» **PASAJE CITADO**:
=====
16 Y sobre el manto y sobre el muslo lleva escrito un nombre: «Rey de reyes y Señor de señores.»

Para terminar se menciona el nombre que explica la omnipotencia del juez, así como la impotencia de los que son juzgados. Va escrito sobre la parte del cuerpo que salta especialmente a la vista en un jinete, en la parte superior del muslo; el nombre coincide que se había dado ya al Cordero en la predicción de su victoria ( 17,14), y aquí como allí significa que e] juez aparece en la omnipotencia de Dios y, por tanto, en la parusía se manifiesta también a sus enemigos como el que era y es: Señor universal, como Dios mismo.

b) Derrota de la bestia y de sus aliados (19,17-21)

17 Y vi un ángel de pie sobre el sol y gritó con gran voz, diciendo a todas las aves que vuelan en lo más alto le los cielos: «Venid, congregaos para el gran festín de Dios; 18 para comer carne de reyes, carne de jefes militares, carne de poderosos, carne de caballos y de jinetes y carne de todos los hombres, libres y esclavos, pequeños y grandes.
=====
» **EXTRACTO DE DATOS**:
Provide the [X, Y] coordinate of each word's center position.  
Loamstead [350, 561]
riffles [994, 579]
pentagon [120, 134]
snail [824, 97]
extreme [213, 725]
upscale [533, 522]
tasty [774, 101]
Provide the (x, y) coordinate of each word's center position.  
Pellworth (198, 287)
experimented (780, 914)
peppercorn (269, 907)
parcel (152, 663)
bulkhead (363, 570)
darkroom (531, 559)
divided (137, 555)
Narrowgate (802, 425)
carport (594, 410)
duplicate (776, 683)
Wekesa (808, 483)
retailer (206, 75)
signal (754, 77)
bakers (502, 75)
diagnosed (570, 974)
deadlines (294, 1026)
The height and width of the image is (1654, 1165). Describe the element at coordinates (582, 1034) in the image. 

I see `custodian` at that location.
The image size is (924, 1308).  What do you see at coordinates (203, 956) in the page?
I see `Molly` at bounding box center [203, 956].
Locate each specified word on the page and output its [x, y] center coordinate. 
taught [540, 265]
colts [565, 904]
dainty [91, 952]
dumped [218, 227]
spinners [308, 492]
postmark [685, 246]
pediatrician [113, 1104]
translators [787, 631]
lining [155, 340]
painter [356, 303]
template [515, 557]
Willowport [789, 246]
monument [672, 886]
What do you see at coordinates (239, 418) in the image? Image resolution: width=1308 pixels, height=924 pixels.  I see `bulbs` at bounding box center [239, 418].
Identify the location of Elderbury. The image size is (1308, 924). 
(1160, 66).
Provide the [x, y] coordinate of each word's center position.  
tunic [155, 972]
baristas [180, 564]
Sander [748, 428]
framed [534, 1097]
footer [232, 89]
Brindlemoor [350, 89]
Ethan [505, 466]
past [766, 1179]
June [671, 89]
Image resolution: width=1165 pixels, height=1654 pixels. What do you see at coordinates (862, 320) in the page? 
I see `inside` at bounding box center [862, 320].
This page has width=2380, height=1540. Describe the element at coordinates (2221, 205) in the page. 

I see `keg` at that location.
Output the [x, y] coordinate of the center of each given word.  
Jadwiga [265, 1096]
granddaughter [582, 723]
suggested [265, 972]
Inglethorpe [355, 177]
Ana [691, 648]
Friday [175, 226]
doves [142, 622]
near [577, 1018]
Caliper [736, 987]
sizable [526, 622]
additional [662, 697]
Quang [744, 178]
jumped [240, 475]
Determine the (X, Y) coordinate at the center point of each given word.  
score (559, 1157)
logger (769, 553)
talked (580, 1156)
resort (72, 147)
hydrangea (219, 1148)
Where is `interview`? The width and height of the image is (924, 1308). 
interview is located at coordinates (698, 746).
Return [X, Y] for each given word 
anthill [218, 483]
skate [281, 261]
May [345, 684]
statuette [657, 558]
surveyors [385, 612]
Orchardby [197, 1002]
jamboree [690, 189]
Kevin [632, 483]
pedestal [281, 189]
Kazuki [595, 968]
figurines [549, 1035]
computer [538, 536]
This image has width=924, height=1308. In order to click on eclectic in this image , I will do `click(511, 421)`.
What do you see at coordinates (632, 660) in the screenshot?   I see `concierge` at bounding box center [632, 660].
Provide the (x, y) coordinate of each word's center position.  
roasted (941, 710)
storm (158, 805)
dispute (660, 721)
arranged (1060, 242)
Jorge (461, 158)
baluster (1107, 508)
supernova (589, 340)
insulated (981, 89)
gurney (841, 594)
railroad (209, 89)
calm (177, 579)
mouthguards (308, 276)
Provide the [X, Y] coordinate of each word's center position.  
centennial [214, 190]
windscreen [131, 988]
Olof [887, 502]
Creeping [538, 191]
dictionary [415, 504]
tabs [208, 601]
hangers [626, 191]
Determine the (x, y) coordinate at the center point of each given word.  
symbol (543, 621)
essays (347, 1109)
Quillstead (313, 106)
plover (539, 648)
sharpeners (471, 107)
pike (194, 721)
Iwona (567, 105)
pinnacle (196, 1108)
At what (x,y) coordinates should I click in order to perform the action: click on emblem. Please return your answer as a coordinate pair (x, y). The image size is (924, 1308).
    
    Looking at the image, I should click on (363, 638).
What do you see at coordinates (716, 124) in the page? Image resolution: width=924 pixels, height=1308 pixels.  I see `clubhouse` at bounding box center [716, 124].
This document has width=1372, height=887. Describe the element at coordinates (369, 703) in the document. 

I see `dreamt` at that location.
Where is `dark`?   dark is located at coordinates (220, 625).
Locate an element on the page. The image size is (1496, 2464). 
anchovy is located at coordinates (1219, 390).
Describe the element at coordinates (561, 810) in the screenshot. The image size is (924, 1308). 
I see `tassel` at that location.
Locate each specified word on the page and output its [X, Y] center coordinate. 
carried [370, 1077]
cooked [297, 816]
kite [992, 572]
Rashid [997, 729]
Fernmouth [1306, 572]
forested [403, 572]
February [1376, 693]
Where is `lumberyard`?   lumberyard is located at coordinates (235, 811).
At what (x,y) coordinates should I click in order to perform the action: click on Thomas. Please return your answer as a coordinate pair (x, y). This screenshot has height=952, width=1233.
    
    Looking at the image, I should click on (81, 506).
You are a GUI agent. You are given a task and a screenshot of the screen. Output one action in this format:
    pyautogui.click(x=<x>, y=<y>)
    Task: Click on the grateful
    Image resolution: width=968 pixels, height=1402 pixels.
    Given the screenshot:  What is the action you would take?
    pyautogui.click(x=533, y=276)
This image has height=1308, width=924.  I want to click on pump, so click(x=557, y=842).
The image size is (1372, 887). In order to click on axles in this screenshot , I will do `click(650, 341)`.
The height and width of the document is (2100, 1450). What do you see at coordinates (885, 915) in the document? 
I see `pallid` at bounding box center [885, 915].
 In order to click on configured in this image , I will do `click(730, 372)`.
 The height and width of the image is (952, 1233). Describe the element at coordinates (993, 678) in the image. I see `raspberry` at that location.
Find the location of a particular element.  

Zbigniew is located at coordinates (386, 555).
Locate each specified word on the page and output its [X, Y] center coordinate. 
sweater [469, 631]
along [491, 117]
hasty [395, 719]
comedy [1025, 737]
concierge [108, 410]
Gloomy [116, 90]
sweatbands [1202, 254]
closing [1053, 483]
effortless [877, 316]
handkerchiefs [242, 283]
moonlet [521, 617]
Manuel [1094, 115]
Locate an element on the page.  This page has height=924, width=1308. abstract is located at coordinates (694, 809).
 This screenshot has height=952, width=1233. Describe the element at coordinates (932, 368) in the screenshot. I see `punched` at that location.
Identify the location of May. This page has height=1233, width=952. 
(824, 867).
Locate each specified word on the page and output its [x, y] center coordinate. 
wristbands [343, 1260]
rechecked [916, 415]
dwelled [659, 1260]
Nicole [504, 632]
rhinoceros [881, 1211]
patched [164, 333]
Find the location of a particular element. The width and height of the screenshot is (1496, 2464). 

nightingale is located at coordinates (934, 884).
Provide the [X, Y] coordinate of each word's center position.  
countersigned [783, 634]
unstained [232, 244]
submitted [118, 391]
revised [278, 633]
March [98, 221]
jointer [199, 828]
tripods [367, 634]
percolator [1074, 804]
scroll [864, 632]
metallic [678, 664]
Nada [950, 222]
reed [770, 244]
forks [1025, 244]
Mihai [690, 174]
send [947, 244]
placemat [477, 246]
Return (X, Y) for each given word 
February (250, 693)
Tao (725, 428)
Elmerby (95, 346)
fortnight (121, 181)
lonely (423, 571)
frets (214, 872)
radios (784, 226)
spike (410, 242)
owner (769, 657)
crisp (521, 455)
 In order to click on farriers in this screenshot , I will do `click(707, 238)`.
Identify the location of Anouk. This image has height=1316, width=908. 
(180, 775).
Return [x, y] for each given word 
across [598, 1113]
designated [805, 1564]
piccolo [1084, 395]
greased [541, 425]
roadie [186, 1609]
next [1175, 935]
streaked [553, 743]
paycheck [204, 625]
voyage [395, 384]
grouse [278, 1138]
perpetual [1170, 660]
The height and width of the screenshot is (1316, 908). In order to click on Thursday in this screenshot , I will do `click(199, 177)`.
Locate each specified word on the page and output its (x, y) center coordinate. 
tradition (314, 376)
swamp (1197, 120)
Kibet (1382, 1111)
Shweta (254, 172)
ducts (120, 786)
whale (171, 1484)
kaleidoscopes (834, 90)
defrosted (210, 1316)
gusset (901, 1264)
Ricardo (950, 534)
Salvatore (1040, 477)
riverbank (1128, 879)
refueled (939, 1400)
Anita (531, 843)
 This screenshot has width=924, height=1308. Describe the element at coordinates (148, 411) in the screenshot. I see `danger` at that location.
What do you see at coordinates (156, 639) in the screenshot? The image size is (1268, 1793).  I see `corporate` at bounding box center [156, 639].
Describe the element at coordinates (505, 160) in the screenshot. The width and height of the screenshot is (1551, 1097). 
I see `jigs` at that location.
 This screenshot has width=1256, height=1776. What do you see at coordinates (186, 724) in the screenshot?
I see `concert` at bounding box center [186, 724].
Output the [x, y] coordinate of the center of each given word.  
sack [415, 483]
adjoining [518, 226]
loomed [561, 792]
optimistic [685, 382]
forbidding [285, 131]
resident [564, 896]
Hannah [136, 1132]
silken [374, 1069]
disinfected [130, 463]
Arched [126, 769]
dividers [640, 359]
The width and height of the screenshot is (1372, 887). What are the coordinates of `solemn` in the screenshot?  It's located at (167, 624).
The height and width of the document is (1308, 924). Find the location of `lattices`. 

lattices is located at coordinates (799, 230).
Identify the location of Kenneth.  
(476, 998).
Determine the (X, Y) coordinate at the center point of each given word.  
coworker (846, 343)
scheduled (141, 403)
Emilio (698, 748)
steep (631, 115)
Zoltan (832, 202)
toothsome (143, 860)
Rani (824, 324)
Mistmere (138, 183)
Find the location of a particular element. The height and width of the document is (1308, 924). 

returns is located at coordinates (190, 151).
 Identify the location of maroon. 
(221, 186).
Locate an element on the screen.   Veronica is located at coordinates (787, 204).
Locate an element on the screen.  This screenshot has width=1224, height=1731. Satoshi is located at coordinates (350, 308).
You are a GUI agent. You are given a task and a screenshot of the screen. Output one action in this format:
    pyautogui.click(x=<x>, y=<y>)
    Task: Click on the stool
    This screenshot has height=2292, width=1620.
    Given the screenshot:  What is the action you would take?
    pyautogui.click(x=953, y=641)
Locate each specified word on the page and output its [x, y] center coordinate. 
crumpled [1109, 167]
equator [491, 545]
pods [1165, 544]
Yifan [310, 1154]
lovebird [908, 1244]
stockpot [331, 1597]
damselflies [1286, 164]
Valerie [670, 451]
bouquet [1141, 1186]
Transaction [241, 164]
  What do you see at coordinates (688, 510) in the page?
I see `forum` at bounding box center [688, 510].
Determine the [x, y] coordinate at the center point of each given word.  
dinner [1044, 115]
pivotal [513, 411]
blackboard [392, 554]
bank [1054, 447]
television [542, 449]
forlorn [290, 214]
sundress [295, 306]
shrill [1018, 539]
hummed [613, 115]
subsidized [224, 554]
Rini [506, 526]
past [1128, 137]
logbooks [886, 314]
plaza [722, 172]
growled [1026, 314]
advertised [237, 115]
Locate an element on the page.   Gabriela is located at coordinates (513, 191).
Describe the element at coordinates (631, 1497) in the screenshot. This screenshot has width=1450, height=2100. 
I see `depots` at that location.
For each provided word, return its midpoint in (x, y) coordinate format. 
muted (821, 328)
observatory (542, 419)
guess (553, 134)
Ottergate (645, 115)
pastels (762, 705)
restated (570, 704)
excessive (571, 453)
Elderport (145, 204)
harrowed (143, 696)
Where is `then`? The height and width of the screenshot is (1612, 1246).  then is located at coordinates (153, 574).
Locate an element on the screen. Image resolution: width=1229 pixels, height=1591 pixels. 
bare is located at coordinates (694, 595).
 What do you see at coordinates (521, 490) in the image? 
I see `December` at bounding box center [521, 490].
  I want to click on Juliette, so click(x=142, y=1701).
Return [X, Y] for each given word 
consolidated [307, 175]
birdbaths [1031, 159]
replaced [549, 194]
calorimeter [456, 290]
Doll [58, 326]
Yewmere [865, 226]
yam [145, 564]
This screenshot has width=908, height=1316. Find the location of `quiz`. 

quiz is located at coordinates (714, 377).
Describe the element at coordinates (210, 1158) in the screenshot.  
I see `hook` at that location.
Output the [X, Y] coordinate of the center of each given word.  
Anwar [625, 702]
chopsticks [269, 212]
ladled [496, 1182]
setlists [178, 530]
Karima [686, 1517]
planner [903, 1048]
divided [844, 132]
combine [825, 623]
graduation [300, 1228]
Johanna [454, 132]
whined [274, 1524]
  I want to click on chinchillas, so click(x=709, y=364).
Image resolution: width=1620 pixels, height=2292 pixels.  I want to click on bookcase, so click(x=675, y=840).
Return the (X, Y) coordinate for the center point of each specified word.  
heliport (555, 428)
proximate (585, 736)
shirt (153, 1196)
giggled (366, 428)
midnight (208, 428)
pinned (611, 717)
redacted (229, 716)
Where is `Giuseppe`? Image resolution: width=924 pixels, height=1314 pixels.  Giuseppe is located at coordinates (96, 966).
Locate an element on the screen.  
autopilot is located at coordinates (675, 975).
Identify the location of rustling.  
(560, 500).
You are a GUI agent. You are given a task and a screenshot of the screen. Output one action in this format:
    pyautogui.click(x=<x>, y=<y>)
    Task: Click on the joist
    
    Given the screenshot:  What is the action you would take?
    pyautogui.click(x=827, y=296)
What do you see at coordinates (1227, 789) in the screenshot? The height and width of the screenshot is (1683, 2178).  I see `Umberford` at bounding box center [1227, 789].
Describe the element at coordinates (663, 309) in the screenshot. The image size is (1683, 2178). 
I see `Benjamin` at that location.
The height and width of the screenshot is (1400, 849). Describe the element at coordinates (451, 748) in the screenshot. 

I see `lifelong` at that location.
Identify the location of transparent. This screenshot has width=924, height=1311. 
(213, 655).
=====
» **LAS TAREAS**:
1. En el pasaje citado, ¿sobre qué está de pie el ángel que grita a las aves?
2. Extrae del pasaje citado, tal cual aparece, el tramo que empieza en las palabras "16 Y sobre el" y termina después de "como Dios mismo.".
3. Según el pasaje citado, ¿por qué el nombre va escrito en la parte superior del muslo?

» **EJERCICIO RESUELTO**:
1. Sobre el sol.

2.
16 Y sobre el manto y sobre el muslo lleva escrito un nombre: «Rey de reyes y Señor de señores.»

Para terminar se menciona el nombre que explica la omnipotencia del juez, así como la impotencia de los que son juzgados. Va escrito sobre la parte del cuerpo que salta especialmente a la vista en un jinete, en la parte superior del muslo; el nombre coincide que se había dado ya al Cordero en la predicción de su victoria ( 17,14), y aquí como allí significa que e] juez aparece en la omnipotencia de Dios y, por tanto, en la parusía se manifiesta también a sus enemigos como el que era y es: Señor universal, como Dios mismo.

3. Porque esa es la parte del cuerpo que salta especialmente a la vista en un jinete.